(Pixel coordinate grounding data)
#####
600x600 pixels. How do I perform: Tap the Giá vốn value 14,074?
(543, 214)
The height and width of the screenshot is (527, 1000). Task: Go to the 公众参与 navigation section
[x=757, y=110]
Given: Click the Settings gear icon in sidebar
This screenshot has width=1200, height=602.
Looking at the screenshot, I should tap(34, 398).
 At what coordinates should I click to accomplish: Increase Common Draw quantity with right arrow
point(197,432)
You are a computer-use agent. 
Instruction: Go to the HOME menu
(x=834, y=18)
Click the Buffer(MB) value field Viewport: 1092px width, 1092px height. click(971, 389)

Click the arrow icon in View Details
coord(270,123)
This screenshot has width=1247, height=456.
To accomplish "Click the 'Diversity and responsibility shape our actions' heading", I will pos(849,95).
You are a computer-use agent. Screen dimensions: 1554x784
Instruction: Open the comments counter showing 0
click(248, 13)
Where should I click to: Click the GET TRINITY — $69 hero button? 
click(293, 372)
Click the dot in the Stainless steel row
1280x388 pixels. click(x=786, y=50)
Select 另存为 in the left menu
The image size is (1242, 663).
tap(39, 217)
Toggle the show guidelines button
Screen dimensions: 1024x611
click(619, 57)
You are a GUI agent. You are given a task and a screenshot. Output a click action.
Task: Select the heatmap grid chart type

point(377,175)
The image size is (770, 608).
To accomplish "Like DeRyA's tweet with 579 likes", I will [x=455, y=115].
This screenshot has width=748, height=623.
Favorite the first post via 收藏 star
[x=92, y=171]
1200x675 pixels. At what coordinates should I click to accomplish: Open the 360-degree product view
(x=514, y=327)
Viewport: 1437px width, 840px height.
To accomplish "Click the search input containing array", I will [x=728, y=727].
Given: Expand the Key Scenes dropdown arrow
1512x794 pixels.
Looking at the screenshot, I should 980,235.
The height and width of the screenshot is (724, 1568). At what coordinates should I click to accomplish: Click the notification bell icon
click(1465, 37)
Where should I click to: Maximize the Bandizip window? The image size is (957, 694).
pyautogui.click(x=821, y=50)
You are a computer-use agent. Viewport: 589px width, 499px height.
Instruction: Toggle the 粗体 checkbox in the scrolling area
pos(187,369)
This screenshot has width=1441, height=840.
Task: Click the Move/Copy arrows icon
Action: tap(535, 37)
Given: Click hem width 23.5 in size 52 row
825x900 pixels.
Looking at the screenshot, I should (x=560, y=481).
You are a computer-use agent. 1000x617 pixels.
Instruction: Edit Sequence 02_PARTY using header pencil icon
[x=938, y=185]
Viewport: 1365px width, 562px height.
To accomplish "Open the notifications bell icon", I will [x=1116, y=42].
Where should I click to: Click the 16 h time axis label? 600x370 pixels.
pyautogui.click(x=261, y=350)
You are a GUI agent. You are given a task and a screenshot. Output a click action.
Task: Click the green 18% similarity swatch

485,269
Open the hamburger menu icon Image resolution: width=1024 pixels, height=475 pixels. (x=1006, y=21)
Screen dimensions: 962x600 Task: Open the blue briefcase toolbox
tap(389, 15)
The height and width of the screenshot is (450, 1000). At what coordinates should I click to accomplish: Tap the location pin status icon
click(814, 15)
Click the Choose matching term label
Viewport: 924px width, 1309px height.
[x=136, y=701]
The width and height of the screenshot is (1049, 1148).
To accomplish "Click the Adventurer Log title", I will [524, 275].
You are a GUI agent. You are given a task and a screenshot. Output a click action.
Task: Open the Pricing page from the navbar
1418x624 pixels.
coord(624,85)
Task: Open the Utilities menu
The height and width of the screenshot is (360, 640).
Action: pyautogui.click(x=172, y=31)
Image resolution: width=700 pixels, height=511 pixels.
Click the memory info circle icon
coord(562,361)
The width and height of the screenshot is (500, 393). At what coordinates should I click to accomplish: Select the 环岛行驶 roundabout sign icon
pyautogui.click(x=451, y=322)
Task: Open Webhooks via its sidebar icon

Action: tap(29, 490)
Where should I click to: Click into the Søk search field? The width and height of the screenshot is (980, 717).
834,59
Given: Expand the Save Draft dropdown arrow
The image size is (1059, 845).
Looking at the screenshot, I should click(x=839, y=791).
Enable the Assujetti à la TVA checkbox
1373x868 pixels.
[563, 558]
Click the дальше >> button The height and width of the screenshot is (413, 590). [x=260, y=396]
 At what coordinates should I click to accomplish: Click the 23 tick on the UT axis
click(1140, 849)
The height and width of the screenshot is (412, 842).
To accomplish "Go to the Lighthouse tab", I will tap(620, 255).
#####
**YOUR OBJECTIVE**
Only what runs from the line containing "Click the memory info circle icon" through the final line of the entries above belongs in the answer, restated exactly.

**REPLY TO THE EXERCISE**
Click the memory info circle icon
coord(562,361)
The width and height of the screenshot is (500, 393). At what coordinates should I click to accomplish: Select the 环岛行驶 roundabout sign icon
pyautogui.click(x=451, y=322)
Task: Open Webhooks via its sidebar icon

Action: tap(29, 490)
Where should I click to: Click into the Søk search field? The width and height of the screenshot is (980, 717).
834,59
Given: Expand the Save Draft dropdown arrow
The image size is (1059, 845).
Looking at the screenshot, I should click(x=839, y=791).
Enable the Assujetti à la TVA checkbox
1373x868 pixels.
[563, 558]
Click the дальше >> button The height and width of the screenshot is (413, 590). [x=260, y=396]
 At what coordinates should I click to accomplish: Click the 23 tick on the UT axis
click(1140, 849)
The height and width of the screenshot is (412, 842).
To accomplish "Go to the Lighthouse tab", I will tap(620, 255).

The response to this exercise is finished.